### RECORDS FOR THIS EXERCISE:
-- Opening Marker --

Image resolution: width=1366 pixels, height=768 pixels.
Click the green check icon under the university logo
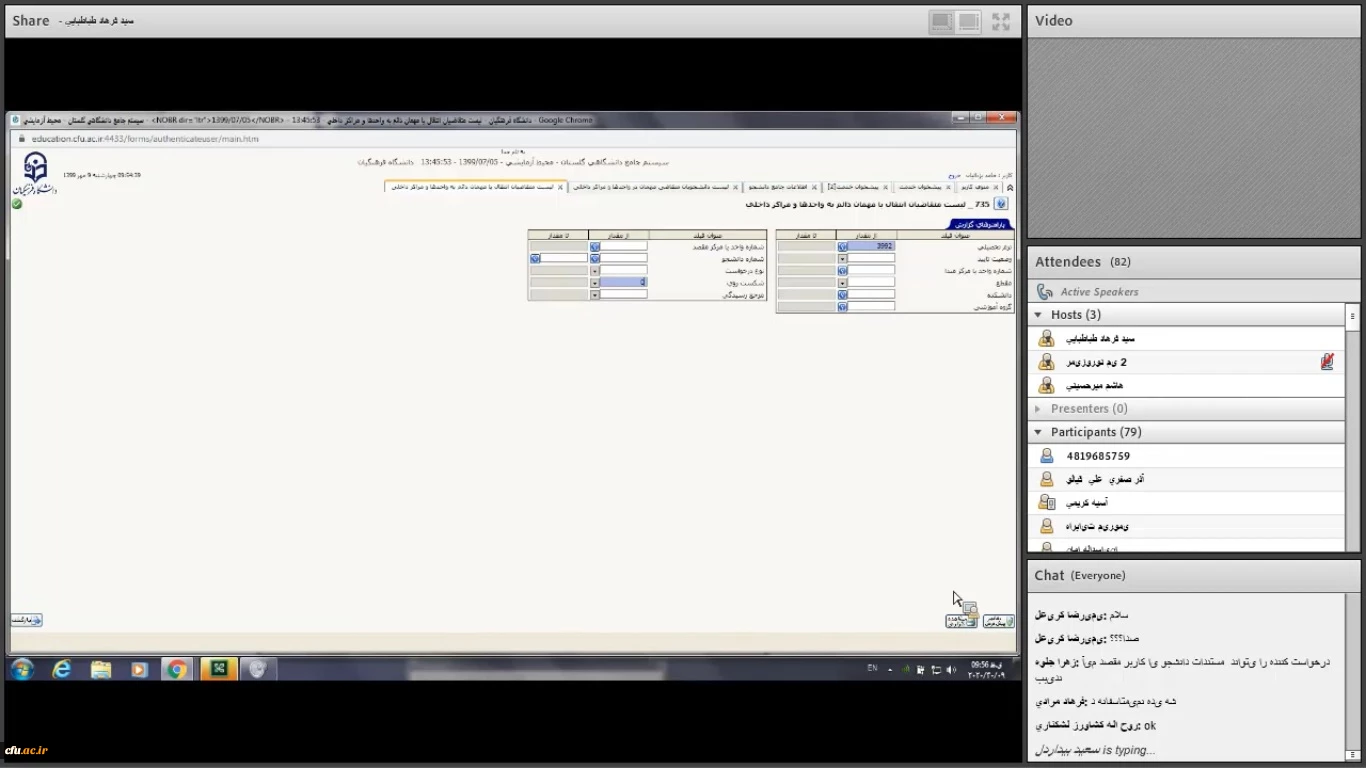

-- Closing Marker --
-- Opening Marker --

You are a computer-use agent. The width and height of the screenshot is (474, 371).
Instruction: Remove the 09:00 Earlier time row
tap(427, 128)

-- Closing Marker --
-- Opening Marker --

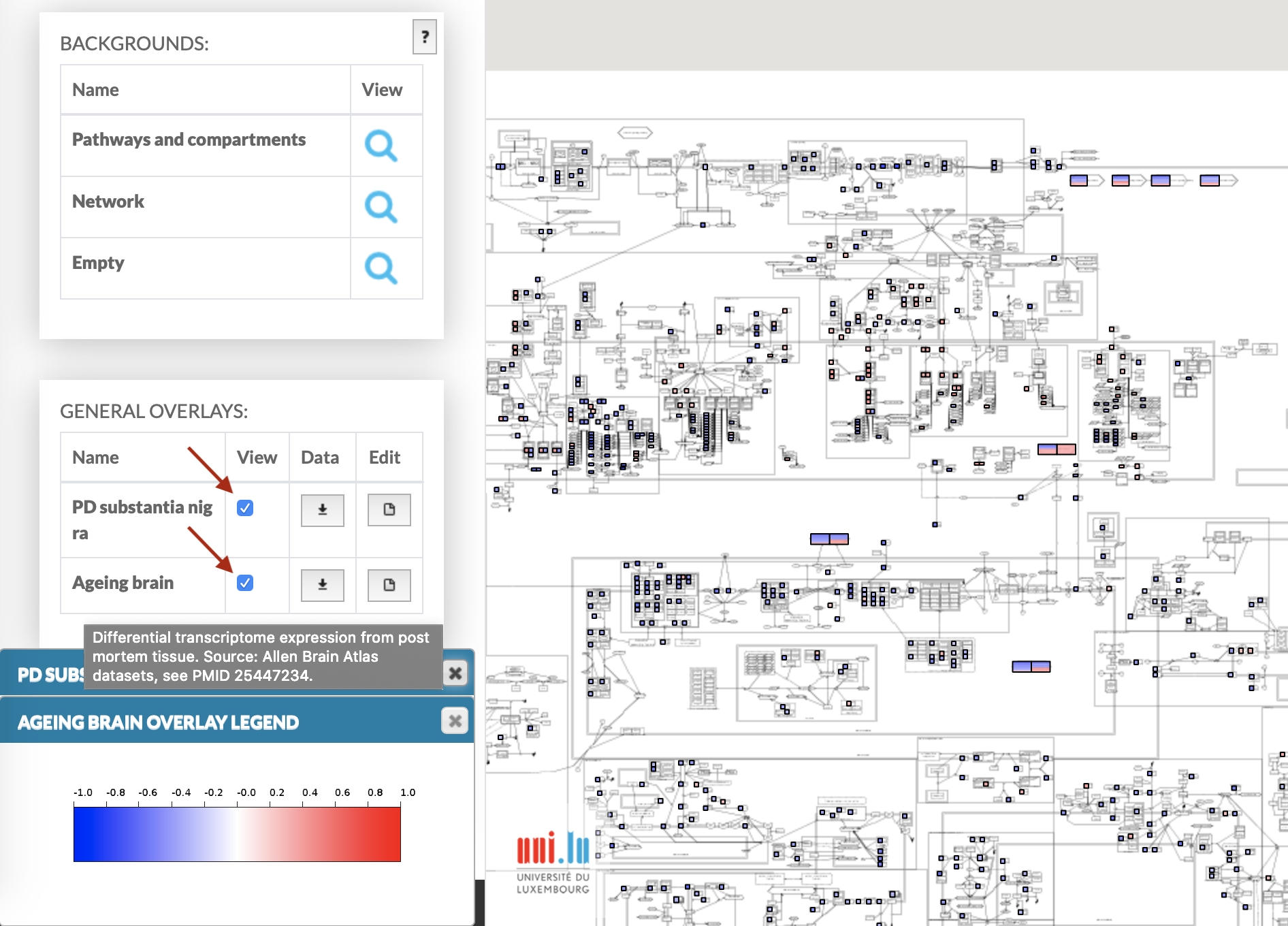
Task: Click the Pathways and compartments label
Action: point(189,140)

-- Closing Marker --

### ACTIVITY:
Only the lines above starting with the one with "Image resolution: width=1366" and going through the one with "Click the green" are to be copied, word for word and with both ends kept.

### RESPONSE AREA:
Image resolution: width=1366 pixels, height=768 pixels.
Click the green check icon under the university logo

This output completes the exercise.